Il profilo della patologia e il meccanismo della cura

L'emofilia B, condizione ereditaria rara e potenzialmente letale sulla quale si concentra l'innovazione, è determinata da un deficit del Fattore IX della coagulazione. Questa carenza, di natura genetica, espone chi ne è portatore a un rischio elevato di sanguinamenti sia spontanei che successivi a traumi anche lievi, con episodi che possono minare la salute delle articolazioni, dei muscoli e degli organi interni, compromettendone in modo serio la funzionalità. La terapia ora somministrata, nota anche con il nome commerciale Hemgenix, interviene proprio alla radice del problema: è progettata, attraverso un vettore virale non patogeno, per fornire una copia funzionante del gene che produce il Fattore IX, consentendo all’organismo del paziente di iniziare a sintetizzarlo in modo autonomo.

I criteri di accesso e le potenzialità del trattamento

La terapia genica non è tuttavia destinata a tutti i portatori della malattia, essendo riservata agli adulti con forma grave o moderatamente grave di emofilia B e, cosa non secondaria, che non abbiano una storia di inibitori del Fattore IX. Questo requisito, che limita la platea dei potenziali candidati, è fondamentale per garantire l’efficacia e la sicurezza dell’intervento.

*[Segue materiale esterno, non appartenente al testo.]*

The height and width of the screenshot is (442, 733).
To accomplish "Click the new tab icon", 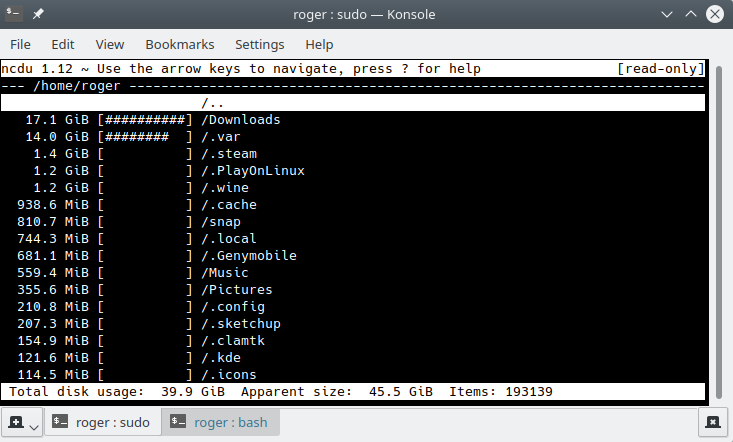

L’obiettivo primario, come evidenziato dai clinici, è quello di elevare e stabilizzare i livelli del fattore carente in maniera duratura, riducendo in modo drastico, se non addirittura azzerando, la necessità delle infusioni di profilassi a cui i pazienti erano precedentemente legati a vita.

Un nuovo paradigma terapeutico

L’arrivo di questa opzione rappresenta dunque un cambio di paradigma nel management clinico dell’emofilia B, spostando il baricentro da un trattamento cronico sostitutivo a un approccio potenzialmente risolutivo con una sola somministrazione. Sebbene sia ancora necessario monitorare gli effetti a lungo termine, l’introduzione della terapia genica nel percorso di cura offre una prospettiva concreta di miglioramento della qualità della vita, riducendo il carico emotivo e pratico associato alla gestione quotidiana di una malattia emorragica. L’evento del Policlinico di Milano, perciò, non è una semplice prima somministrazione ma l’apertura di una strada nuova, destinata a essere percorsa da altri pazienti che potranno vedere alleggerito il peso di una condizione genetica fino a ieri solo controllabile, non correggibile.